En second lieu, aux termes de l’article L. 612-6 du code de l’entrée et du séjour des étrangers et du droit d’asile : « Lorsqu’aucun délai de départ volontaire n’a été accordé à l’étranger, l’autorité administrative assortit la décision portant obligation de quitter le territoire français d’une interdiction de retour sur le territoire français. Des circonstances humanitaires peuvent toutefois justifier que l’autorité administrative n’édicte pas d’interdiction de retour. ». L’article L. 612-10 du même code énonce : « Pour fixer la durée des interdictions de retour mentionnées aux articles L. 612-6 et L. 612-7, l’autorité administrative tient compte de la durée de présence de l’étranger sur le territoire français, de la nature et de l’ancienneté de ses liens avec la France, de la circonstance qu’il a déjà fait l’objet ou non d’une mesure d’éloignement et de la menace pour l’ordre public que représente sa présence sur le territoire français. ».

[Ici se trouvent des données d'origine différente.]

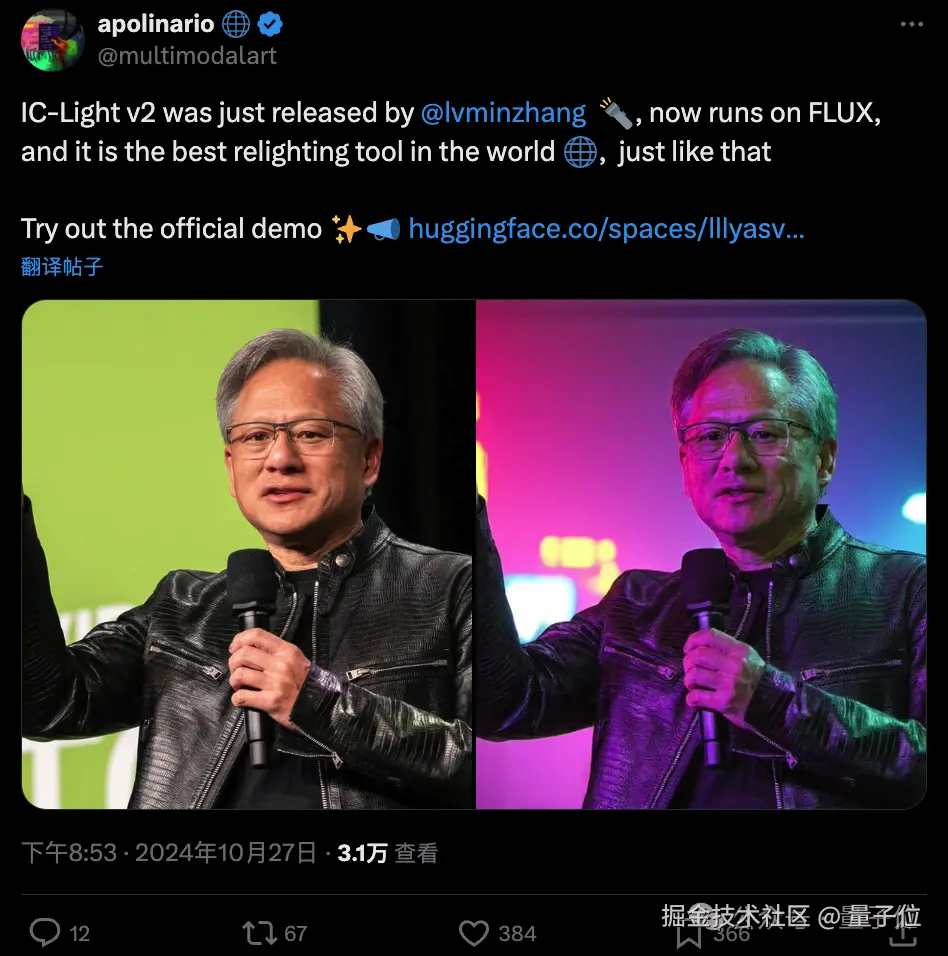
Task: Bookmark the post with the bookmark icon
Action: click(689, 934)
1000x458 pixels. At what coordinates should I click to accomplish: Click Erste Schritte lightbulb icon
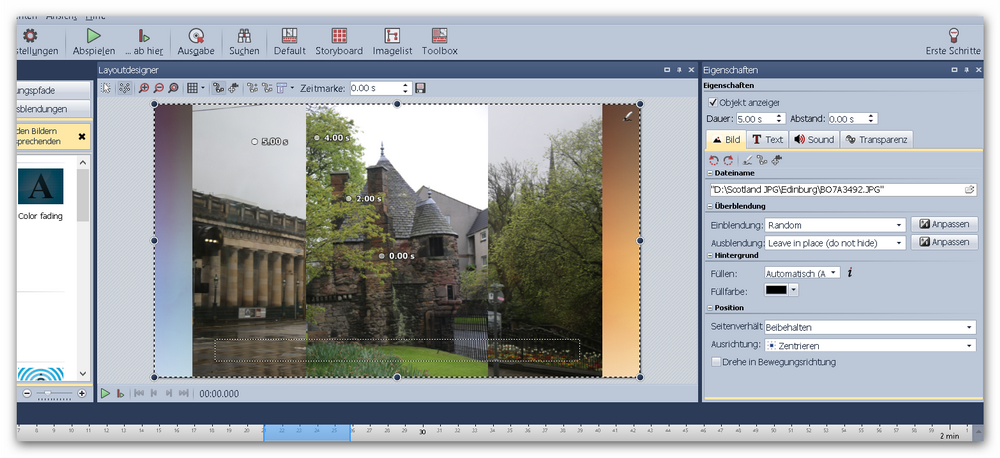[x=952, y=36]
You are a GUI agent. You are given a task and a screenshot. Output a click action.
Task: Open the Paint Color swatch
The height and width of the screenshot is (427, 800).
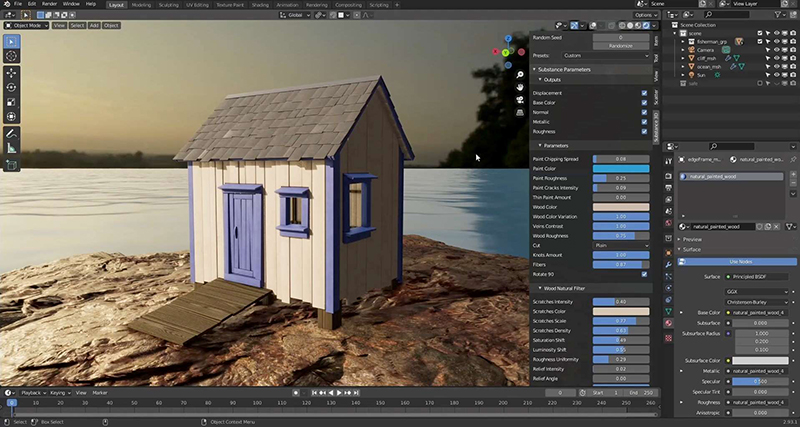coord(620,169)
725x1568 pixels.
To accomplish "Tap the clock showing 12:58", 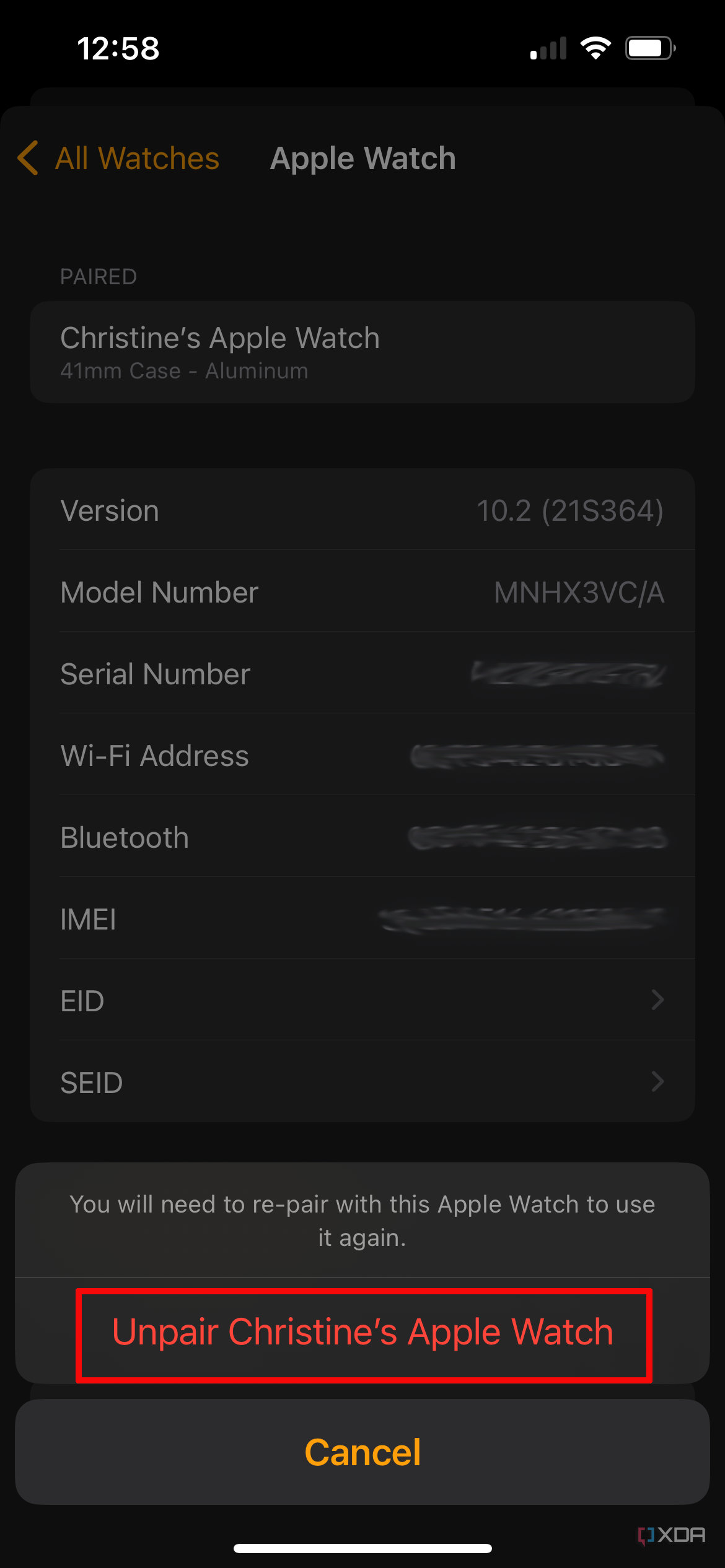I will pyautogui.click(x=118, y=49).
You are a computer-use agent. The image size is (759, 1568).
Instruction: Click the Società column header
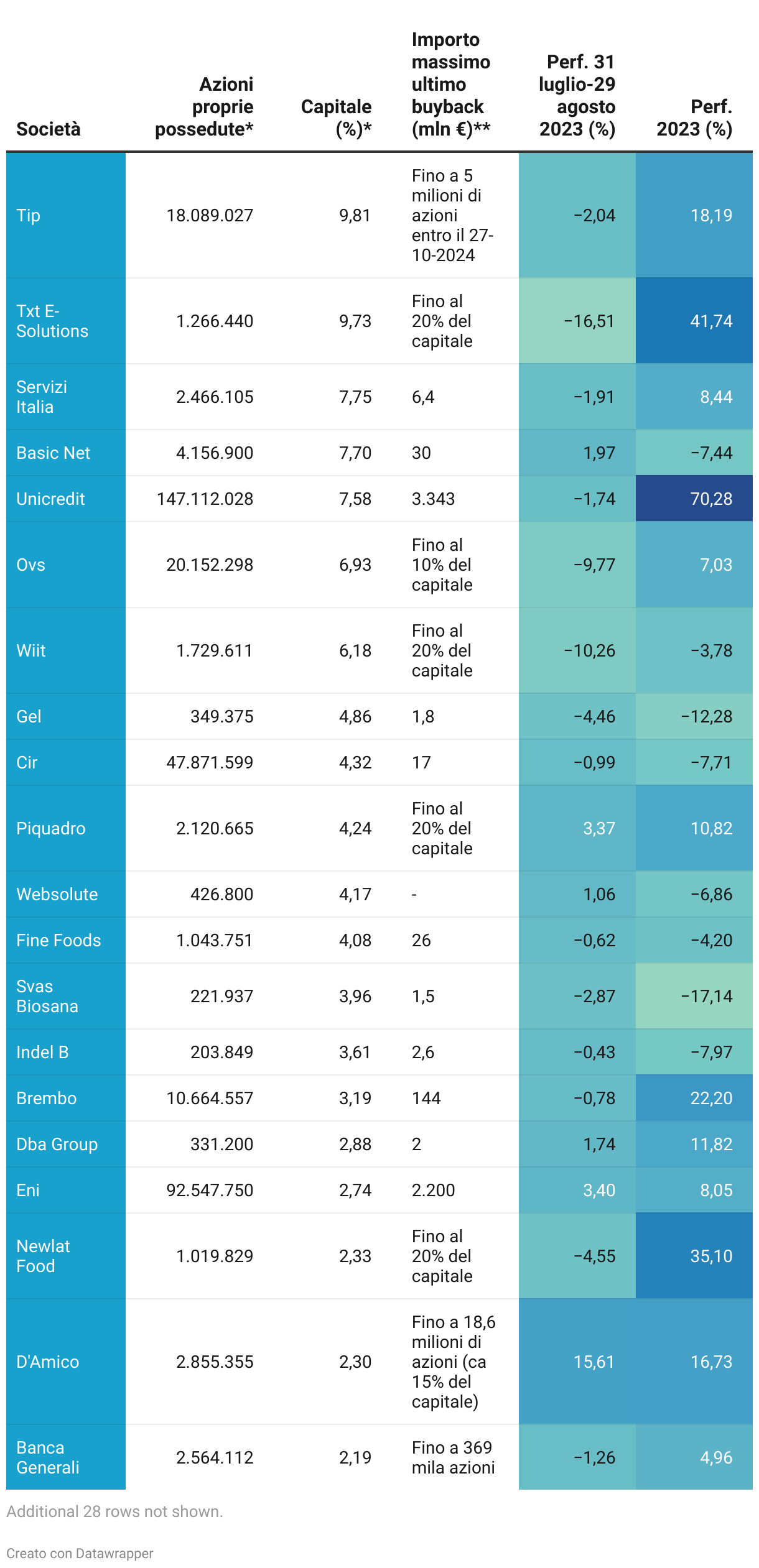pos(49,129)
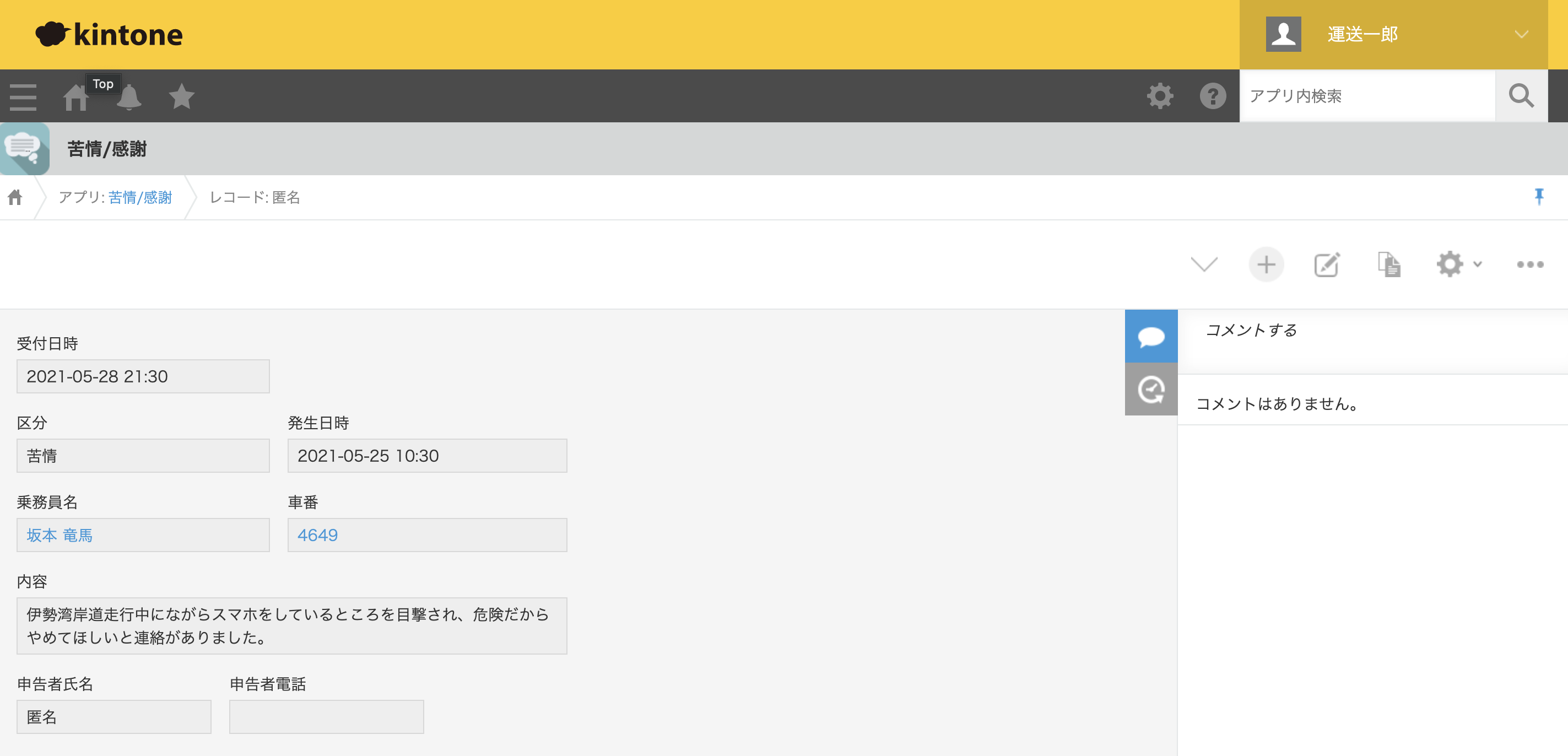Open the help question mark icon
1568x756 pixels.
tap(1213, 95)
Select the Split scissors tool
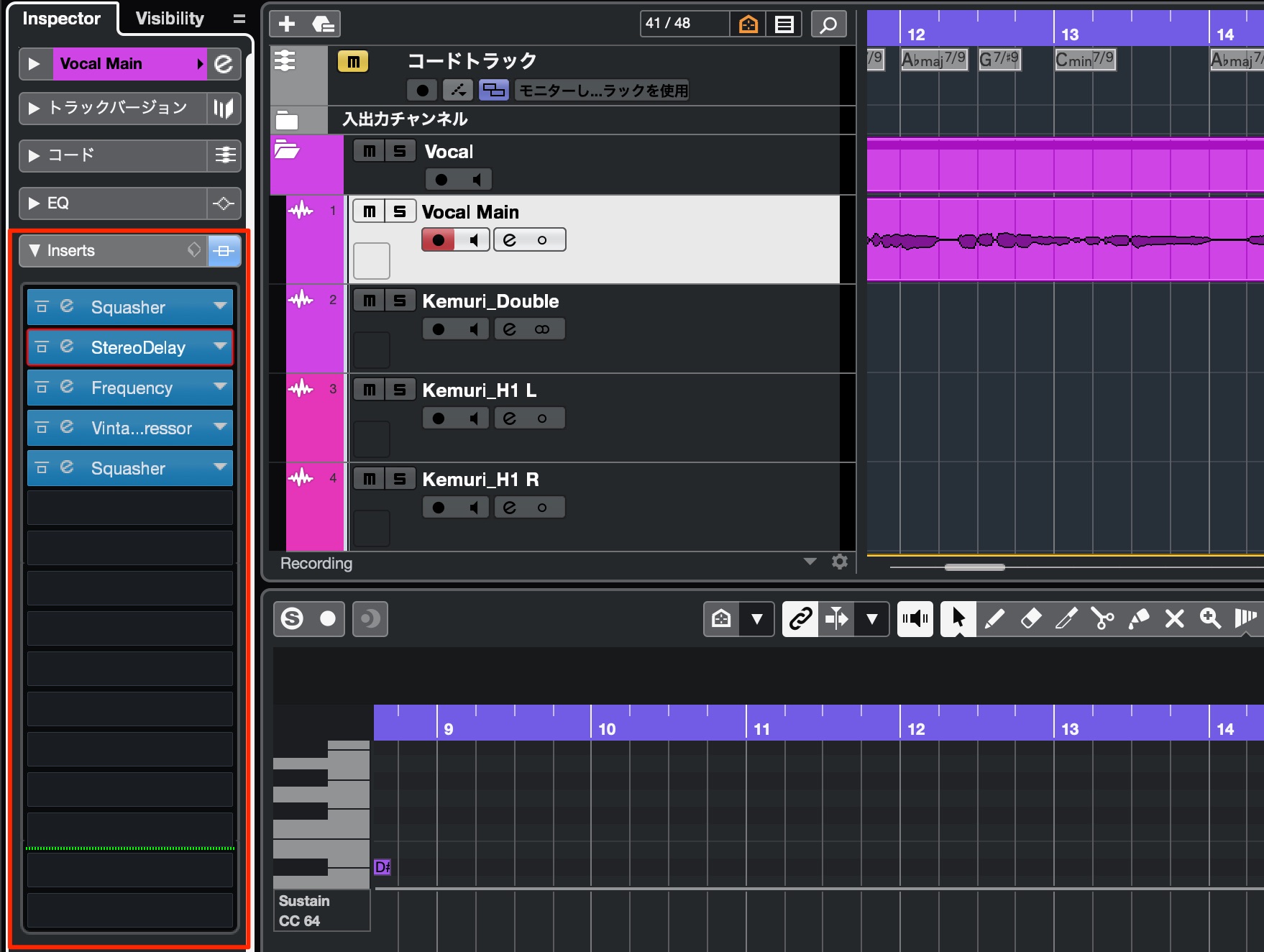1264x952 pixels. pos(1102,619)
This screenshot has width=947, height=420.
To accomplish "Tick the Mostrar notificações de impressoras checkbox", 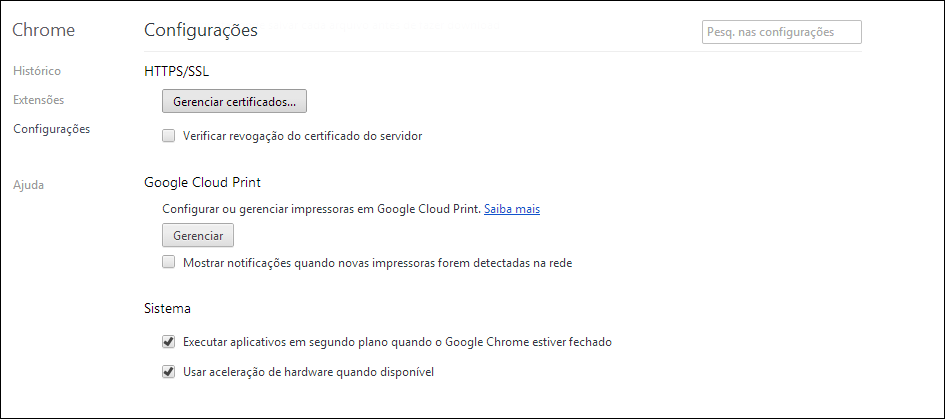I will pos(168,263).
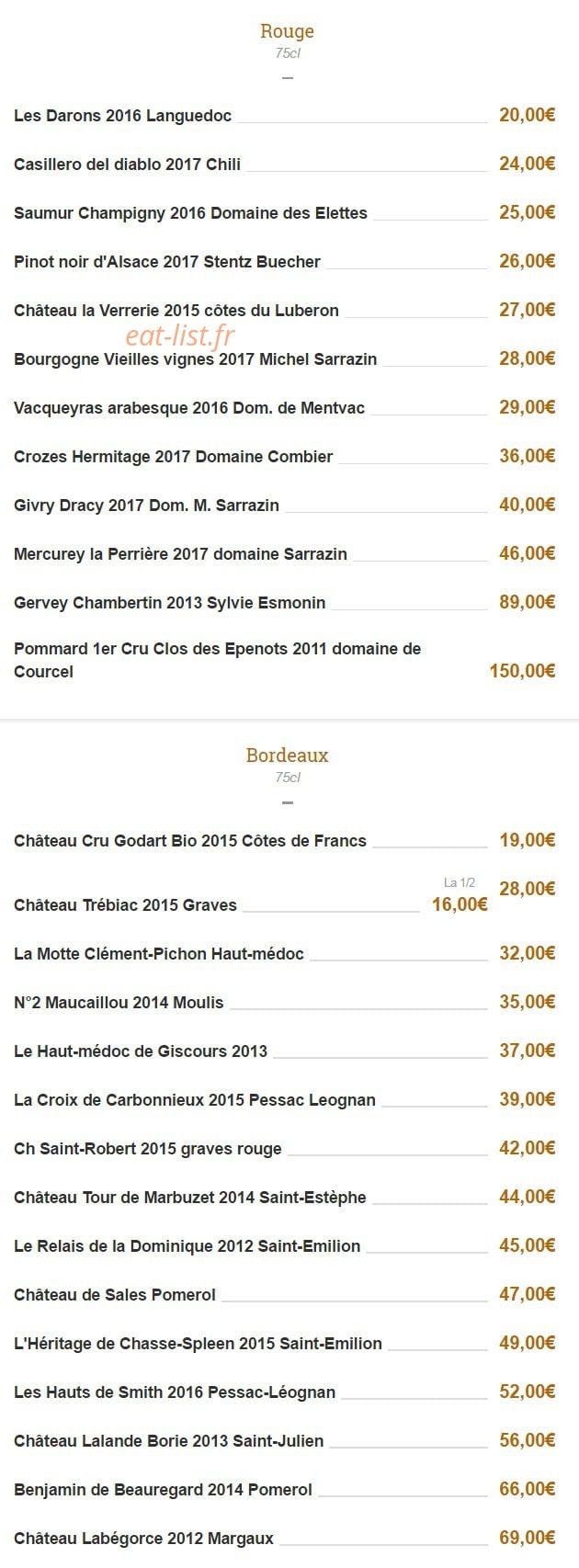The width and height of the screenshot is (579, 1568).
Task: Select Les Darons 2016 Languedoc wine
Action: pos(123,116)
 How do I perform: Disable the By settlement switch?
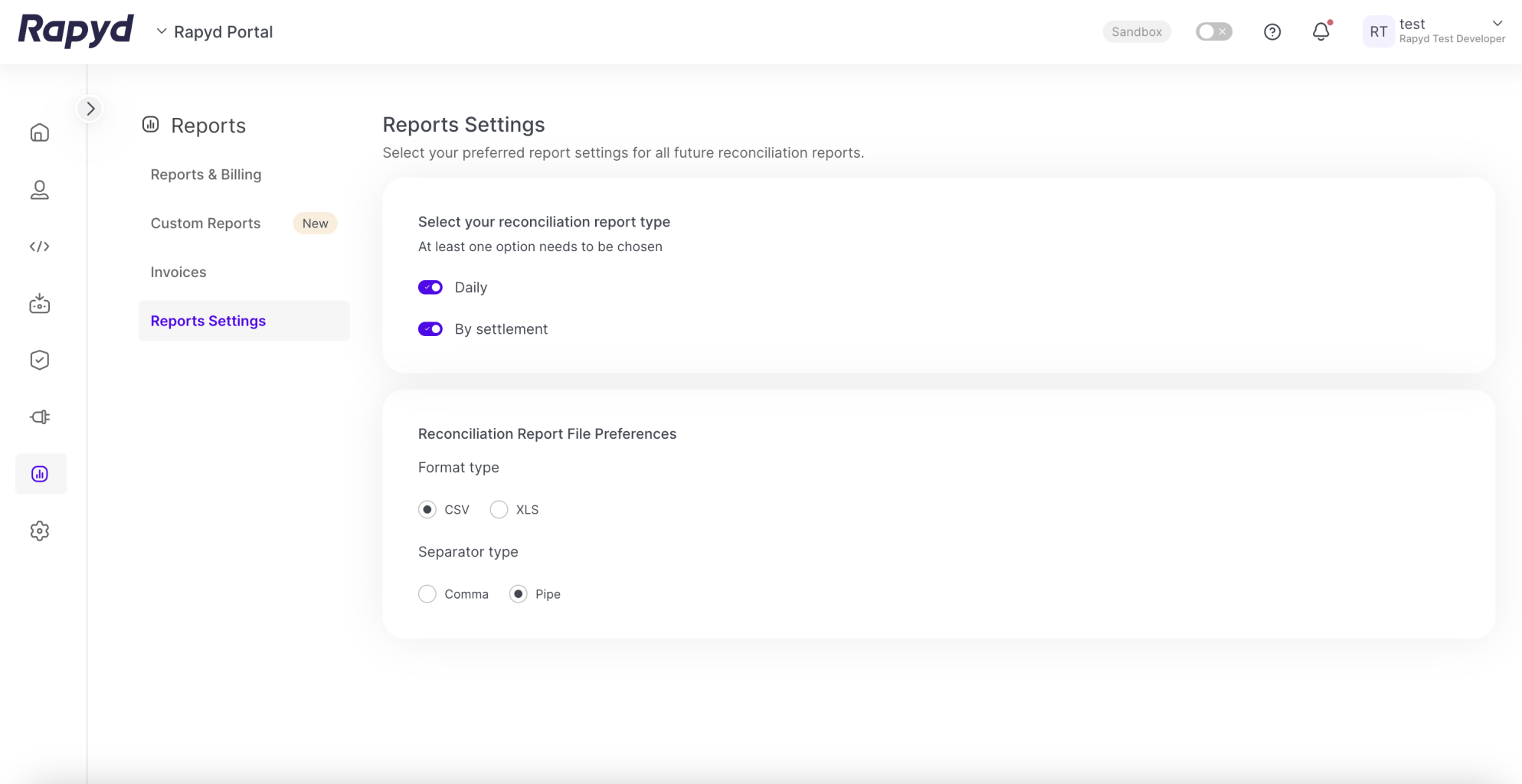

Si M. B… soutient que ses conditions de séjour ainsi que la durée de celui-ci en France caractériseraient des circonstances humanitaires faisant obstacle à son éloignement, il est toutefois constant que le requérant, célibataire et sans charge de famille, réside irrégulièrement sur le territoire français, qu’il n’a pas tenté de régulariser sa situation après le rejet de sa demande d’asile par l’Office français de protection pour les réfugiés et les apatrides le 10 août 2020 et qu’il n’a pas déféré à la précédente mesure d’éloignement édictée à son encontre. Aucun des éléments qu’il produit ne permet de caractériser l’existence de circonstances humanitaires justifiant qu’il soit dérogé à l’obligation pour l’autorité administrative d’édicter une interdiction de retour à l’encontre d’un étranger faisant l’objet d’une décision portant obligation de quitter le territoire français sans délai. Par suite, le moyen tiré de l’erreur d’appréciation doit être écarté.
Il résulte de tout ce qui précède que M. B… n’est pas fondé à demander l’annulation de l’arrêté en litige. Par suite, ses conclusions à fin d’annulation doivent être rejetées.
Sur les autres demandes :
Le présent jugement n’impliquant aucune mesure particulière d’exécution, il y a lieu de rejeter les conclusions à fin d’injonction et d’astreinte présentées par le requérant.
L’Etat n’étant pas la partie perdante dans la présente instance, les conclusions du requérant relatives aux frais exposés par lui et non compris dans les dépens ne peuvent qu’être rejetées.
D E C I D E :
Article 1er : La requête de M. B… est rejetée.
Article 2 : Le présent jugement sera notifié à M. F… B… et au préfet du Doubs.
Rendu public par mise à disposition au greffe, le 26 février 2026.
La magistrate désignée,
C. DaixLa greffière,
C. Chiappinelli
La République mande et ordonne au préfet du Doubs, en ce qui le concerne, ou à tous commissaires de justice à ce requis, en ce qui concerne les voies de droit commun contre les parties privées, de pourvoir à l’exécution du présent jugement.